Chief Diversity Officer Roles and Responsibilities

The position of chief diversity officer is arguably one of the hottest jobs in hospitality in 2021, but incumbents have a challenging task. They need the background and expertise to deal with both conscious and unconscious bias, in both the HR context as well as departmental and operational environments. Identifying the roles best suited to recruiting diversity candidates can be a fine balancing act, as companies seek to change the view of traditional roles and ensure a spread across different levels of seniority.

Then there’s the task of recruiting top talent from the pool of diversity candidates. This can be extremely challenging, as companies of every size are competing for a relatively small group of known candidates. An innovative chief diversity officer will look at long-term plans for improving diversity, and may identify existing employees to train and groom for future positions. This route requires an understanding of staff motivation and incentives, or you risk preparing people for senior positions only to lose them to a competitor when they’re ready.

Staff training doesn’t only apply to future management candidates, either. Employees at all levels may need diversity training to address their own bias and to learn to work side by side with people who are different from themselves. This requires rebuilding the corporate culture to embrace diversity, banish discrimination, and celebrate the success of all employees.

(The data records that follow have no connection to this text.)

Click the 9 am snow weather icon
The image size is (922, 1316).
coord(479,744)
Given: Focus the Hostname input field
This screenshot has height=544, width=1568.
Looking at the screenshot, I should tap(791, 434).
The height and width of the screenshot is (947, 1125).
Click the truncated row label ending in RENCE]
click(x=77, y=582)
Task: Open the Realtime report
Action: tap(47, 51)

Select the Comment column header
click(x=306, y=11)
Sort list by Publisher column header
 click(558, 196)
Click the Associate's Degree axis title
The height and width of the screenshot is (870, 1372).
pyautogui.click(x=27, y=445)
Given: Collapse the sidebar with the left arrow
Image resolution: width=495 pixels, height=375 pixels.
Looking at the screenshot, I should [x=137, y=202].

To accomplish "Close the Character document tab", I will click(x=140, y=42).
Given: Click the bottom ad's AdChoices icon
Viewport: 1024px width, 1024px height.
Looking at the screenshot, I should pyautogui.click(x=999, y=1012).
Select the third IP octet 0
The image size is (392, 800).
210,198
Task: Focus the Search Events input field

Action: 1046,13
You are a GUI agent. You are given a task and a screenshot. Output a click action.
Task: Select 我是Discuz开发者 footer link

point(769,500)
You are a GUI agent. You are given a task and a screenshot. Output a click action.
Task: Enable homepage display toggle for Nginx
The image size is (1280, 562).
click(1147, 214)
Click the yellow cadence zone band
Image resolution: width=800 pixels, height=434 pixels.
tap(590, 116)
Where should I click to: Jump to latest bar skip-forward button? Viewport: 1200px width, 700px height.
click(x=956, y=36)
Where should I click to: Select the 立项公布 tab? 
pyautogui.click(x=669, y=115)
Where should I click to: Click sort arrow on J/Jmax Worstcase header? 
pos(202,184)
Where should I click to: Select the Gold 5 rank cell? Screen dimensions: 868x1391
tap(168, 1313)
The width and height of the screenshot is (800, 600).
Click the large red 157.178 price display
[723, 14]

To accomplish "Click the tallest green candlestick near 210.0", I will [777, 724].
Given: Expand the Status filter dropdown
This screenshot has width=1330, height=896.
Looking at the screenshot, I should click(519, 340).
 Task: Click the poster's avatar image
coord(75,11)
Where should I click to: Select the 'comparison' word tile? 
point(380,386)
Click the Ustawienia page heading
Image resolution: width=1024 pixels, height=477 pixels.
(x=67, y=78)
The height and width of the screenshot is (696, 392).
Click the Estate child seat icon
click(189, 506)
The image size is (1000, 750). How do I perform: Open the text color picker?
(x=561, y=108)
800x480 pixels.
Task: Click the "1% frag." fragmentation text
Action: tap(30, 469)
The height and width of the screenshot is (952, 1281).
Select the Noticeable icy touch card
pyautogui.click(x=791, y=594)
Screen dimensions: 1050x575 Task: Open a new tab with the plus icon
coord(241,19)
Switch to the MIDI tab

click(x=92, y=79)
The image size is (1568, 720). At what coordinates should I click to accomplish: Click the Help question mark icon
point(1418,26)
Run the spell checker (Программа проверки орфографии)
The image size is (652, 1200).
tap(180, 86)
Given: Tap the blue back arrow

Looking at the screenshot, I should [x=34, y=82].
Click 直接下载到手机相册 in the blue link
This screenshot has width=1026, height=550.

Benefits to the Hospitality Industry

With the wide diversity found in the hospitality market, the industry is under pressure to match the make-up of its audience. Doing so will enable it to reap multiple benefits, which range from increased productivity to better communication and innovation. Hiring people from different backgrounds and cultures brings fresh perspectives to the business. Research[2] shows diversity can lead to enhanced problem-solving, better decision-making, and new, innovative ideas.

Recruiting from a wider overall talent pool also leads to improved staff performance, because you’re no longer limited to employees looking for 9 to 5 jobs with benefits. You’ll access a greater number of candidates looking for space to grow, where they can feel accepted and welcome. Having a less homogenous group of people working for an organization can lead to breakthroughs in strategy and spark fresh ideas, which can in turn open new markets and better ways of reaching existing ones.

The mix of employee cultures and backgrounds also offers the opportunity to design and offer services for guests who reflect the company’s staff composition, which is a sure-fire way to increase occupancy and profit. This isn’t conjecture—a 2015 report by McKinsey on 366 public companies found that those in the top 25% for ethnically and racially diverse management were 35% more likely to generate higher financial returns than their industry competitors[3] .

The Take-Away

The hospitality industry is currently experiencing a trend towards increasing diversity in its ranks. This is supported in part by the recent filing of the Nasdaq proposal that, if approved, will require listed companies to employ a wider range of people in executive positions.

The development of an inclusion strategy and appointment of a chief diversity officer is a promising way for hospitality organizations to get started on their transformation, and to encourage diversity throughout their management team. Working with a recruitment company that has experience in placing chief diversity officers is a start, but it’s also important to choose a recruitment partner who has relationships with the top candidates out there and an understanding of the challenges and benefits involved.

[1] BCG, A New LGBTQ Workforce Has Arrived—Inclusive Cultures Must Follow. Retrieved February 26, 2021.

[2] People Management, Diversity drives better decisions, Retrieved February 26, 2021.

[3] McKinsey & Company, Why diversity matters, Retrieved February 26, 2021.